Two Atlantic City cousins had a full-service drug-production facility that included their own stamp, according to charges by the state.
Ahmad Williams was ordered held pending trial Thursday, after a judge heard some of the evidence against him.
"I believe that the defendant is a significant danger to the community," Superior Court Judge Benjamin Podolnick said, going against the public safety assessment recommendation for release with conditions.
Williams, 23, had been on probation seven months for an Ocean County drug conviction when he was charged earlier this month with his 20-year-old cousin, Yahshaun Stukes-Williams.
He also is one of 42 defendants charged in a pending Atlantic County drug case.
Inside the home at 810 N. Maryland Ave., police found more than a 1,000 bags of heroin. But more importantly, Assistant Prosecutor Allison Eiselen told the judge, was that investigators found everything needed to cut, weigh, package and sell heroin. That includes inositol powder, a cutting agent used to stretch the drug to increase profits, and a stamp with ink refills.
"They put their own stamps on the drugs?" Podolnick asked.
"Yes, your honor," Eiselen replied.
Stukes-Williams was already ordered held last week.
He too has a pending case, as one of six charged in a deadly shootout on the Atlantic City Expressway in August 2016.
https://breakingac.com/atlantic-city-cousins-charged-with-running-drug-distribution-facility/
But Stukes-Williams was not the target of this investigation, Eiselen said. It was Williams, who was not at the home at the time of the raid, but turned himself in the next day.
The investigation included controlled drug buys, but the state has not yet charged Williams in those, Eiselen said. A confidential informant's protection is key in that part of the case, she said.

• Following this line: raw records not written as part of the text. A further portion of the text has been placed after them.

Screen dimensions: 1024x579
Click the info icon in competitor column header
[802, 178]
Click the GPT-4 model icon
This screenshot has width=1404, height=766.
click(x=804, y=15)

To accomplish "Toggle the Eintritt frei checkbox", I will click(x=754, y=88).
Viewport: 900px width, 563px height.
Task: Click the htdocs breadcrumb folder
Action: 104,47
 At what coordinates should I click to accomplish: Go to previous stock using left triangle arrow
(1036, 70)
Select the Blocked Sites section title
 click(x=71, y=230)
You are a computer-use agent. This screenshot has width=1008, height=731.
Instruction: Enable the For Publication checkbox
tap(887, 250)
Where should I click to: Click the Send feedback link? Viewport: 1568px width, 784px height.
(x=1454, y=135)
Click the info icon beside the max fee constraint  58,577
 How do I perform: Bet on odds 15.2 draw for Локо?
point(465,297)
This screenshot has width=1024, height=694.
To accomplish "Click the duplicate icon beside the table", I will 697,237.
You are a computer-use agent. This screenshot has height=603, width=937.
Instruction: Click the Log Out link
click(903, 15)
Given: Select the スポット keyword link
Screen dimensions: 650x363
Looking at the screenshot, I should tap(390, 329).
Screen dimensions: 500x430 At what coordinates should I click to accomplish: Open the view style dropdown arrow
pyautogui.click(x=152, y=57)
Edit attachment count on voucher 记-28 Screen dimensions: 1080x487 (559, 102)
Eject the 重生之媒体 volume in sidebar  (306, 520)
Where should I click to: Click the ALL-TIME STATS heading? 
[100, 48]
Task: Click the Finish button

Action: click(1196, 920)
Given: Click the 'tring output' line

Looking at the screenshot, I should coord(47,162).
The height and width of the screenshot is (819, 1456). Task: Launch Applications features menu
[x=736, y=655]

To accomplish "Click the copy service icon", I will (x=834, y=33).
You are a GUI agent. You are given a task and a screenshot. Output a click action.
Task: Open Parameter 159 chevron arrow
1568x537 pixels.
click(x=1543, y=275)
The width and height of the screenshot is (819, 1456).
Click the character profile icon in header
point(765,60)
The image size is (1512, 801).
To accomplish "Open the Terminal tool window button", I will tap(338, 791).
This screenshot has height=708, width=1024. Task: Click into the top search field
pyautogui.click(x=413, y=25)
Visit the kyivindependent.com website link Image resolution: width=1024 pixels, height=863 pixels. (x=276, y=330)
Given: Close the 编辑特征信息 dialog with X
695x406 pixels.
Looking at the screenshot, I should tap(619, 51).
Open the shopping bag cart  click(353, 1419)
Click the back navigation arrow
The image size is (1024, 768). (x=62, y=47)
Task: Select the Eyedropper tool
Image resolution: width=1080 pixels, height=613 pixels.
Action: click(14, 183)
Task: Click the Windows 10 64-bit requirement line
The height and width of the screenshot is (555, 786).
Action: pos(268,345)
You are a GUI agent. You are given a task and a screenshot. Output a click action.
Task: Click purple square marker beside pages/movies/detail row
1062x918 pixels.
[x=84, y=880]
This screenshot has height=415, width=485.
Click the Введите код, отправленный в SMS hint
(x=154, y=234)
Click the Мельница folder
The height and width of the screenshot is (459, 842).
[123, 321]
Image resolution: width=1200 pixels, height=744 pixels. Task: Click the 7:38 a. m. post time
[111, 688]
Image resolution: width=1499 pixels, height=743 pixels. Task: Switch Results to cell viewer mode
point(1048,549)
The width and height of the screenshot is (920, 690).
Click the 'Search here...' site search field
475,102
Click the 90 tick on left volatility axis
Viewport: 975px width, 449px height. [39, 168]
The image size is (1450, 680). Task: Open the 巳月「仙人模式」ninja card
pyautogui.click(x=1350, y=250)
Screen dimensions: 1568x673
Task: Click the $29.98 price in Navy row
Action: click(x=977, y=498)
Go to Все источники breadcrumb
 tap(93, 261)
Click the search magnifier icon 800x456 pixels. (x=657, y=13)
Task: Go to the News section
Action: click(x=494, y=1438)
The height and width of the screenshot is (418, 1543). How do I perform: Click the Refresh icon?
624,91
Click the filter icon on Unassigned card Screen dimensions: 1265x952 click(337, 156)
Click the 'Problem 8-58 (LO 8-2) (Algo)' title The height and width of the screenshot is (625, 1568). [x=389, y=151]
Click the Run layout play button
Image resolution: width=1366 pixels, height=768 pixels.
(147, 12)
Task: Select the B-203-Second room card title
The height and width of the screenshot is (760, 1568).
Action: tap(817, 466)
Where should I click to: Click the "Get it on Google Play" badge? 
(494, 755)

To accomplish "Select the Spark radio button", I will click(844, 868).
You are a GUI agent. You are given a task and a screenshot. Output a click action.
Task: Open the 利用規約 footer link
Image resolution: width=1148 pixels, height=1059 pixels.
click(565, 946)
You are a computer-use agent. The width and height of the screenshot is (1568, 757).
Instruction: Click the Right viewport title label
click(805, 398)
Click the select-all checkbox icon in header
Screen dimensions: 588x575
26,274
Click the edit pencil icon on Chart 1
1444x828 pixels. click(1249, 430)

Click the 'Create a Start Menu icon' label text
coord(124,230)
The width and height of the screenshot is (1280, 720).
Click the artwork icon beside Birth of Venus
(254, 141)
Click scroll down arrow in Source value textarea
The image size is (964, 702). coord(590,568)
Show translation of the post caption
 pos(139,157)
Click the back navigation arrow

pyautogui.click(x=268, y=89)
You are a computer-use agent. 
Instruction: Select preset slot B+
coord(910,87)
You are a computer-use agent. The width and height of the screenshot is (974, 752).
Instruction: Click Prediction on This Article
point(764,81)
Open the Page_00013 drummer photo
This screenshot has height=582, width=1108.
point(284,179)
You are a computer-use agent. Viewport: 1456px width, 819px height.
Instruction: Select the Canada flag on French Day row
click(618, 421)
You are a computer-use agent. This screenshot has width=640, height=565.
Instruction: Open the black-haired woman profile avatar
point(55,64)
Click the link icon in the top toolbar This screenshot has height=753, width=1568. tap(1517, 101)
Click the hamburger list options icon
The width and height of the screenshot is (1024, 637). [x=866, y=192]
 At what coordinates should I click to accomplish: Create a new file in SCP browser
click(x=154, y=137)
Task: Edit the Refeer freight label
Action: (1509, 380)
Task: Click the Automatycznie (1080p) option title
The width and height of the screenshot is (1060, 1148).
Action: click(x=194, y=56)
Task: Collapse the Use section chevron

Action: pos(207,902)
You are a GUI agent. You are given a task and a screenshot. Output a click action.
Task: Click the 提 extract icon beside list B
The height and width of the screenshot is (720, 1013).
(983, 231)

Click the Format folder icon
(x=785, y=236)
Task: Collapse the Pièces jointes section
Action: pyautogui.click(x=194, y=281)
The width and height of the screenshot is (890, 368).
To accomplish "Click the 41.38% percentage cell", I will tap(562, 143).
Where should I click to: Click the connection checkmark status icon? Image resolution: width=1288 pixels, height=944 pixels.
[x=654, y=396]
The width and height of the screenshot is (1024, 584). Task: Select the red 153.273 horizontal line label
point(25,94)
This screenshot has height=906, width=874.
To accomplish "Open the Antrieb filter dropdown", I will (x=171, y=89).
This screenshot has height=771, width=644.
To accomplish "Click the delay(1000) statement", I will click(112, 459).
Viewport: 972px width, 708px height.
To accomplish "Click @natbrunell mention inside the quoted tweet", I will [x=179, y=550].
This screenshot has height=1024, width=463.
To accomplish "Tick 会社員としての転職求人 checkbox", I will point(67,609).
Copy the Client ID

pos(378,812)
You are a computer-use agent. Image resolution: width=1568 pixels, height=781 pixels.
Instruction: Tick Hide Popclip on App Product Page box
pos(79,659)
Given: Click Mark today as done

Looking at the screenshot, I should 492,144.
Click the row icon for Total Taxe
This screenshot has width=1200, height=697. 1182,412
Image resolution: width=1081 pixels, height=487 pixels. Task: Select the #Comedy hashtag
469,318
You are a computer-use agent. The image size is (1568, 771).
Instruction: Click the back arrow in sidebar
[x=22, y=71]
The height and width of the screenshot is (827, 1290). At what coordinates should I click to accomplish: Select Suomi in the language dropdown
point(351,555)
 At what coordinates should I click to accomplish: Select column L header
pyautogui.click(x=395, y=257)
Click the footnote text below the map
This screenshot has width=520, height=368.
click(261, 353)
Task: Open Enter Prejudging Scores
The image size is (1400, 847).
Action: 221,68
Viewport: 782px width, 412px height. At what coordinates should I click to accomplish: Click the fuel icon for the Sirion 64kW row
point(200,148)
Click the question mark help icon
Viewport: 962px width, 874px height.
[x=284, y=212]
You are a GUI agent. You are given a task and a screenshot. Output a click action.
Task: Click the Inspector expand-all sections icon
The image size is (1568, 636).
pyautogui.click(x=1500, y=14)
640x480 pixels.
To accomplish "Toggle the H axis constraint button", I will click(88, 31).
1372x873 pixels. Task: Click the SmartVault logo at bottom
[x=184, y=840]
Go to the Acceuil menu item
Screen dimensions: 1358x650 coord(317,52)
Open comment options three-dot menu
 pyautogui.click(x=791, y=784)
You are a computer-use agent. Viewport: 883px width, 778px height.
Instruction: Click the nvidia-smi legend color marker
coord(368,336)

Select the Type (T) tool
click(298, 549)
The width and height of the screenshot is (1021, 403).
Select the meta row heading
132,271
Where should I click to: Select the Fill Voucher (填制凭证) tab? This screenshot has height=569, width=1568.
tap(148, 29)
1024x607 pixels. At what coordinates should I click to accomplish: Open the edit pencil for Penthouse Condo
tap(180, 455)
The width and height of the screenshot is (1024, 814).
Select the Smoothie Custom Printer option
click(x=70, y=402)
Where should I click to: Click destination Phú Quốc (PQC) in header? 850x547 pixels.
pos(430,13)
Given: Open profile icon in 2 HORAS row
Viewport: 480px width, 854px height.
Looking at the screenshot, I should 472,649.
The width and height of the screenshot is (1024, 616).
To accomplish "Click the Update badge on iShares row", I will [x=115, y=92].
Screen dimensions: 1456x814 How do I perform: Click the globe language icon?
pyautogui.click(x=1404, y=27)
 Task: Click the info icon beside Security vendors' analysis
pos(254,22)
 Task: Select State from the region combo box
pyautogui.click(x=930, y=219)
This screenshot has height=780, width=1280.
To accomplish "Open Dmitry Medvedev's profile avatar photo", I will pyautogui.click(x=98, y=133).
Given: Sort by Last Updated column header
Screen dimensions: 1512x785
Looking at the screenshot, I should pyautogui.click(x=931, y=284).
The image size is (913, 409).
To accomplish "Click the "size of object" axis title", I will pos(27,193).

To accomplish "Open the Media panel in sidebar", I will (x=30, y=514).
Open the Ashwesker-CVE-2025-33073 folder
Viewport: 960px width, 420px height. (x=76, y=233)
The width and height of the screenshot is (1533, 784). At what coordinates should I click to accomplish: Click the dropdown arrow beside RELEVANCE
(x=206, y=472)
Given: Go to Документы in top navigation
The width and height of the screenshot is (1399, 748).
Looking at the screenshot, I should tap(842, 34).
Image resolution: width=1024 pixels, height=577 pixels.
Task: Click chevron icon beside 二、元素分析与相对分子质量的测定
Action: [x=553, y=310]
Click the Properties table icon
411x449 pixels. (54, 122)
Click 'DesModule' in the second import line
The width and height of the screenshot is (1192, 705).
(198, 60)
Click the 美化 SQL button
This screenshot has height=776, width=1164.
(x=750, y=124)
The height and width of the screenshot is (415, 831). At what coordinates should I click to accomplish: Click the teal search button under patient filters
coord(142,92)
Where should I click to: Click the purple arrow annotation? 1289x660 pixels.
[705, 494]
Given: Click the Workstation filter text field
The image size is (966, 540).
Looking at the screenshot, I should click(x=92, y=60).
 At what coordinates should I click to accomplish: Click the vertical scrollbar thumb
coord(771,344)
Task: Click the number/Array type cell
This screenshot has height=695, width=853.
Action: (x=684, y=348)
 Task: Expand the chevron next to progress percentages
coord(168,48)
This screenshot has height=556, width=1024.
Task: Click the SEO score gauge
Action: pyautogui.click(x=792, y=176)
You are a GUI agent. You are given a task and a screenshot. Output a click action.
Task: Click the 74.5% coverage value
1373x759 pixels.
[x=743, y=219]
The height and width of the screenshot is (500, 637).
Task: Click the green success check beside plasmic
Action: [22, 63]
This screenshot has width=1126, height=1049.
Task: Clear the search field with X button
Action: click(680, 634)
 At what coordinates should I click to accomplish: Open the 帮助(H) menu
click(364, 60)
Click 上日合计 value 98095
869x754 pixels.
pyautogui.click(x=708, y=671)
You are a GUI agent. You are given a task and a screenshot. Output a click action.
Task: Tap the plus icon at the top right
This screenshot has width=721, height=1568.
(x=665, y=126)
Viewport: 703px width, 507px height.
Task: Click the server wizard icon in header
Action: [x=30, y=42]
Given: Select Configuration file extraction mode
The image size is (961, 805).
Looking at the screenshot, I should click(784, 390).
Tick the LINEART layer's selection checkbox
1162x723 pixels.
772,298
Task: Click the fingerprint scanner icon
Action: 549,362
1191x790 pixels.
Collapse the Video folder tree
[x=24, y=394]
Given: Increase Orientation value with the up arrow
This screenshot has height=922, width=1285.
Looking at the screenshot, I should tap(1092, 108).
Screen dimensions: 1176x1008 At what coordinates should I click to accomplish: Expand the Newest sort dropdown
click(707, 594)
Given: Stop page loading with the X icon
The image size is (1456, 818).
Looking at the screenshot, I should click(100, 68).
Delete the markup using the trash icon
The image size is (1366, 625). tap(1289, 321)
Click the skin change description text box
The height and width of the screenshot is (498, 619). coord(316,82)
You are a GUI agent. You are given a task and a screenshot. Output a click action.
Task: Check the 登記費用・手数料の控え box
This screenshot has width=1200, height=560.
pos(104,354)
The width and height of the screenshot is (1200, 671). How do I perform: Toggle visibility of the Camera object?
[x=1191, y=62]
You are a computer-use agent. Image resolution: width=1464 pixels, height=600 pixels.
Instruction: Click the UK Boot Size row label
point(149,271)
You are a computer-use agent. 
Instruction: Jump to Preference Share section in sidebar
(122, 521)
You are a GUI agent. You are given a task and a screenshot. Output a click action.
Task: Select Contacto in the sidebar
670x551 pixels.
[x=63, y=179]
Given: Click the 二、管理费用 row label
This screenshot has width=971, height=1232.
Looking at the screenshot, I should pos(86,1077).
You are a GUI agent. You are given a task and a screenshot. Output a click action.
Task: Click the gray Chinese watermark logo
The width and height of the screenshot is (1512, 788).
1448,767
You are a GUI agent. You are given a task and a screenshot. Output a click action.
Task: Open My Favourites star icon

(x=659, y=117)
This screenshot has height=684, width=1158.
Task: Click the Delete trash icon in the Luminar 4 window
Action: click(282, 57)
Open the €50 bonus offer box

Eiselen questioned Williams' public safety assessment under the new bail reform, which gave him a fairly high five out of six both for failure to appear and risk of re-offending, yet recommended he be released with conditions pending trial.
"If you can figure that out, explain it to me," the judge told her.
"Sometimes I find that the public safety assessments are accurate," he said before making his decision to detain Williams. "Sometimes I think they get it completely wrong."
This, it seems, was one of those times.